Template Parameters:
  • F – function type to sample from

  • T – index type passed to the function

template<class F, class T>
Selector<F, T> celeritas::make_selector(F &&func, T size, real_type total = 1)

Create a normalized on-the-fly discrete PDF sampler.

template<class F, class T>
Selector<F, T> celeritas::make_unnormalized_selector(F &&func, T size, real_type total)

Create an unnormalized selector that can return size if past the end.

And specifically for elements and isotopes:

inline auto celeritas::make_isotope_selector(ElementView const &element)

Make a sampler for a number density-weighted selection of an isotope.

class ElementSelector

Select an element from a material using weighted cross sections.

The element selector chooses a component (atomic element) of a material based on the microscopic cross section and the abundance fraction of the element in the material.

On construction, the element chooser uses the provided arguments to precalculate all the microscopic cross sections in the given storage space. The given function calc_micro_xs must accept an ElementId and return a microscopic cross section in units::BarnXs .

Typical usage:

ElementSelector select_element(mat, calc_micro, mat.element_scratch());
ElementComponentId id = select_element(rng);
ElementView el = mat.element_record(id);

class TabulatedElementSelector

Make a weighted random selection of an element.

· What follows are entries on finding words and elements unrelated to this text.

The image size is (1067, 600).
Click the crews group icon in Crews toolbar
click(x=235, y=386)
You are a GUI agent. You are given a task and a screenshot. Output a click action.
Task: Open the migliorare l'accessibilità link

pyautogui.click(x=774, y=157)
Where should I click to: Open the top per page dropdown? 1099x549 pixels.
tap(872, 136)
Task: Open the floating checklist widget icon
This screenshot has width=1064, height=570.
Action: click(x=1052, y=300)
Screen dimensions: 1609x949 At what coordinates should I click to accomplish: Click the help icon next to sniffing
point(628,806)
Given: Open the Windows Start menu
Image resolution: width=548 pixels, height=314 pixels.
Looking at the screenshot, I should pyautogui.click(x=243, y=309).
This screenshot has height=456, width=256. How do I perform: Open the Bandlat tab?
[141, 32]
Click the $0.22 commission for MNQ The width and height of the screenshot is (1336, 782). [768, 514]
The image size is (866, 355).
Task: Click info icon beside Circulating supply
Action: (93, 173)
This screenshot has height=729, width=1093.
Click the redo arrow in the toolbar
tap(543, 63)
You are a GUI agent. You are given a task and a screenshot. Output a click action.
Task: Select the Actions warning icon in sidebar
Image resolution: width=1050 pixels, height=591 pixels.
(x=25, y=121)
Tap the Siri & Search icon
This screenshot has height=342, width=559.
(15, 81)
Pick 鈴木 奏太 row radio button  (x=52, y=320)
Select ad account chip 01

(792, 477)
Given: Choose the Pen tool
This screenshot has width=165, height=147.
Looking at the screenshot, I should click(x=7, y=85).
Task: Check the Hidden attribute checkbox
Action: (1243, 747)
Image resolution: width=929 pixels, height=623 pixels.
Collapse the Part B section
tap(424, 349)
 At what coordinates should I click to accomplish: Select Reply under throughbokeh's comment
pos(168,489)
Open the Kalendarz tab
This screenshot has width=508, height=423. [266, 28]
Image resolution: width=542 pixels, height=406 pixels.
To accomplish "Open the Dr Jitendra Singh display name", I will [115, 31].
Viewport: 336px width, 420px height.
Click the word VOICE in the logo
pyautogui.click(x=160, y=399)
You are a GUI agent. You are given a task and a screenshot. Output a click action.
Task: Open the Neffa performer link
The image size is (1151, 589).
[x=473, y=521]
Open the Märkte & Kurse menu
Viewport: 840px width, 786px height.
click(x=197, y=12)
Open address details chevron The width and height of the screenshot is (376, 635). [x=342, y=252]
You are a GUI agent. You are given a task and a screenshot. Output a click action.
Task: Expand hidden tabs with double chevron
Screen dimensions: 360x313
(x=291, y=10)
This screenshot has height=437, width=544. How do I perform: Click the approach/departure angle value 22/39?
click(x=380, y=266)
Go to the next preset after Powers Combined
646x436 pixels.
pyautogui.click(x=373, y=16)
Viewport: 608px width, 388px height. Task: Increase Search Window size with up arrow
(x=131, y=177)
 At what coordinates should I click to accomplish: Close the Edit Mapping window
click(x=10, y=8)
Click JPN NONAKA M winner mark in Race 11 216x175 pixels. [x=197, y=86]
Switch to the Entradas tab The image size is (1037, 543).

This selects an elemental component (atom) of a material based on the precalculated cross section CDF tables of the elements in the material. Unlike ElementSelector which calculates the microscopic cross sections on the fly, this interpolates the values using tabulated CDF grids.

The physics model implementations are built on top of these helper distributions.